If you find the alignment poor, try
rerunning the script with a transform
type of fewer parameters (-xform) or by using
an even higher number of iterations (-maxite).
You can also choose to continue with the
current result (dset: __ats_tmp__reg_warpdriveout+orig
by using the option: -OK_maxite

Accepting result per user’s choice."

Thank you for your help!
Sincerely,
Ian

Hi, Ian-

The output text suggests that the overlap of the two datasets is poor to start with. We can check that visually—what is the output of this:


@djunct_overlap_check \
    -ulay AP1009B_anat_ns+orig \
    -olay MNI_avg152T1+tlrc

… which might produce 2 images, if either of the ulay/olay contains obliquity in the header.

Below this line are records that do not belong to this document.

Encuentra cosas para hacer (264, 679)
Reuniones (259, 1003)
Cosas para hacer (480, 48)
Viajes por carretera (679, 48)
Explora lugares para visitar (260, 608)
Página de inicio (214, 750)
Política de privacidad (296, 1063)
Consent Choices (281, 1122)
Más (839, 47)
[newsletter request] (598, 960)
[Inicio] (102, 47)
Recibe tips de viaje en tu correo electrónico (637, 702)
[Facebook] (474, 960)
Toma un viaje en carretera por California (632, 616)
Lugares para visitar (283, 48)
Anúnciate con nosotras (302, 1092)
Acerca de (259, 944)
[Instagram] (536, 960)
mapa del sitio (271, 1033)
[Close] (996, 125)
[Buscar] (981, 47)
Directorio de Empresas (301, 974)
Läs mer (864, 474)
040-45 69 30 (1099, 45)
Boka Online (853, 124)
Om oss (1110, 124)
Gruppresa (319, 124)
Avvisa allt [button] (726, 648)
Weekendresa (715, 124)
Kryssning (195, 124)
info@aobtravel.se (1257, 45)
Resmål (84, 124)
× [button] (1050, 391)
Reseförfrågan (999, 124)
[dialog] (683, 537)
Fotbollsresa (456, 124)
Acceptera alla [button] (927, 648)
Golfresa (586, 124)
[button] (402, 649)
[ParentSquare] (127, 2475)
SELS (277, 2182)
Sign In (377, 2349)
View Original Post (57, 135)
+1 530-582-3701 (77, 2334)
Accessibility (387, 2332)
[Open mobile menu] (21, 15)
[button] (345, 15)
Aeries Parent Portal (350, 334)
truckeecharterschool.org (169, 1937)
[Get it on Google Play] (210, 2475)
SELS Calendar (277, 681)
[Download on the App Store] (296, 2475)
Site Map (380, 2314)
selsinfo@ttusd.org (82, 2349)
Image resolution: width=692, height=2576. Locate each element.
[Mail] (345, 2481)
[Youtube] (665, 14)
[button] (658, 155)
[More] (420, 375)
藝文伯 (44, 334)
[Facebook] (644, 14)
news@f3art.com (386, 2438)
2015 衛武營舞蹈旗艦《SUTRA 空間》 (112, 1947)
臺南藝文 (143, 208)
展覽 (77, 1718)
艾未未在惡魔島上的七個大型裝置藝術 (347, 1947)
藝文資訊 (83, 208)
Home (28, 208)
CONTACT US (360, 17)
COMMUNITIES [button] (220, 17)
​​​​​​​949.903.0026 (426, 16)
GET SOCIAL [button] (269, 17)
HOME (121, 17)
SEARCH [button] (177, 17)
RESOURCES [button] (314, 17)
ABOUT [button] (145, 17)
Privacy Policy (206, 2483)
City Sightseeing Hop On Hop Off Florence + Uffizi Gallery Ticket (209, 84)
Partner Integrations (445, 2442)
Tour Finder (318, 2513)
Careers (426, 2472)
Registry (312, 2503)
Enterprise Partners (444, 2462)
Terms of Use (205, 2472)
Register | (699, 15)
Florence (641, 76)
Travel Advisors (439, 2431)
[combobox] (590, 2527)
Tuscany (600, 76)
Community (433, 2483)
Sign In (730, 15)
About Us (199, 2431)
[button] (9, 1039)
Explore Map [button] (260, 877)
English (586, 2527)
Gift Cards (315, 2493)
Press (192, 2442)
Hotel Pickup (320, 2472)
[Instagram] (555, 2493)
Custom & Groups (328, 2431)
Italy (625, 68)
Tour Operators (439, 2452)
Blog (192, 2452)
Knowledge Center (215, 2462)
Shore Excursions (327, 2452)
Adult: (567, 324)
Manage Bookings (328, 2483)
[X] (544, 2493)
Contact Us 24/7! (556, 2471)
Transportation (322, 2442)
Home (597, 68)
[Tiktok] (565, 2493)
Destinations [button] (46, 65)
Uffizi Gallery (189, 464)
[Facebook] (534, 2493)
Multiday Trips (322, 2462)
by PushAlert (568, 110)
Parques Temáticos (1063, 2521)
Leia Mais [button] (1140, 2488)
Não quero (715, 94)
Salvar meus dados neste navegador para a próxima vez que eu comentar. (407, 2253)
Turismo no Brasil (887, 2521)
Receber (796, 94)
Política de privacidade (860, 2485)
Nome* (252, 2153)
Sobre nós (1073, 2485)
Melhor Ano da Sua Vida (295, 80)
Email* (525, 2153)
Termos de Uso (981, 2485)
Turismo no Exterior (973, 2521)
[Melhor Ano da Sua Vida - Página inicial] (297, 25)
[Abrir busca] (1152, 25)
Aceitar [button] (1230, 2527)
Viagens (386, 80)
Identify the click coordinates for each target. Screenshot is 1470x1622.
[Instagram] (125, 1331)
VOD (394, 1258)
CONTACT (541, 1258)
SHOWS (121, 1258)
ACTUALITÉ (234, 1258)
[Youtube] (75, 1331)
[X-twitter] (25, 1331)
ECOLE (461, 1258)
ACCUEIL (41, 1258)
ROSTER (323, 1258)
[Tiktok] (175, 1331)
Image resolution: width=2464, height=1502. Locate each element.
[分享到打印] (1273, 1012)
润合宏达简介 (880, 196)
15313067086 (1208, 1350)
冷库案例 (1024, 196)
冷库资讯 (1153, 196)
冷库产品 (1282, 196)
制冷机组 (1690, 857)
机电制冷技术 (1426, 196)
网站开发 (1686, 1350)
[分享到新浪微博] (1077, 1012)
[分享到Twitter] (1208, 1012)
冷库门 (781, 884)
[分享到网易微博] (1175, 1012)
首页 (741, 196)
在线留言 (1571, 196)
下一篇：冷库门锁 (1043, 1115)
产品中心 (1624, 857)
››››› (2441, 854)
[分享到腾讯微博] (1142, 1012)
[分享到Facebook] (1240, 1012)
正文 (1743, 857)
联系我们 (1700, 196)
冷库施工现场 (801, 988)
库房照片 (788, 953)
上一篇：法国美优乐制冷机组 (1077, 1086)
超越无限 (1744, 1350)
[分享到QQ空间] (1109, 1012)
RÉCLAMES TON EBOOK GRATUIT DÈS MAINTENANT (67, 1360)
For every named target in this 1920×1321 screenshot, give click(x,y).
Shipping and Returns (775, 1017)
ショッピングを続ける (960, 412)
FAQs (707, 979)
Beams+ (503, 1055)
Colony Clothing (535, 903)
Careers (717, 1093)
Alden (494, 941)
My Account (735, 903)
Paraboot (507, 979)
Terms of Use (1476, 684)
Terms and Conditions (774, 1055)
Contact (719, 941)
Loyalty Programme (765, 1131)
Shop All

Also, can I ask the context that this is being run in? Is this part of an FMRI processing pipeline?

thanks,
pt

Hi pt,

Thanks for the response! I have attached the output here. It looks like the initial alignment is not great. I tested using “-init_xform AUTO_CENTER” with the @auto_tlrc command just to check, but the same result occurred (convergence not being reached and output being warped). And yes, this is an fMRI processing pipeline. I think the “-xform shift_rotate_scale” option works well for us, my main question is whether it can be applied automatically like it says in the help file (since it would save a lot of time re-running subjects!).

Sincerely,
Ian

Hello again Paul,

I was hoping to check-in one more time about this. I originally found the solution to this problem from the @auto_tlrc help page. Specifically, here:

“1- Oh my God! The brain is horribly distorted (by Jason Stein):
The probable cause is a failure of 3dWarpDrive to converge.
In that case, rerun the script with the option
-xform shift_rotate_scale. That usually takes care of it.
Update:
The script now has a mechanism for detecting cases
where convergence is not reached and it will automatically
change -xform to fix the problem. So you should see very
few such cases. If you do, check the skull stripping
step for major errors and if none are found send the
authors a copy of the command you used, the input and base
data and they’ll look into it.”

But, it also says here that the script is automatically supposed to change -xform when convergence isn’t reached. However, it ends up providing the terminal output from my initial message, and I then always have to reprocess the subject after adding “-xform shift_rotate_scale” manually in the script. I made sure I am using the latest AFNI version and that everything else is up to date, in case that was the problem. This is part of our standard preprocessing pipeline, so it would be super useful if the script automatically changed -xform without having to re-run the entire script. Please let me know if I’m misunderstanding something here, and thanks so much for your help!

Sincerely,
Ian

A few recommendations:

  1. Use @SSwarper instead of @auto_tlrc. It will compute a transformation to an updated version, MNI152_2009_template_SSW.nii.gz (2009c asymmetric) of the MNI template using both an affine and a nonlinear alignment, and it will skullstrip the data too. The output can be used easily with afni_proc.py for an FMRI pipeline.
  2. Use the MNI152_2009c template (MNI152_2009_template.nii.gz) with @auto_tlrc. The original MNI-152 template is very blurry, and that seems to cause some problems getting a good alignment.
  3. auto_warp.py - includes the nonlinear alignment, and it calls @auto_tlrc. Again with the MNI 2009c asymmetric in our distribution.

I would give priority to the first choice which is pretty robust to lots of different kinds of data. If you really want to make this work with @auto_tlrc and the original MNI152 with your data, I would need a copy of some example data, and I can look into it.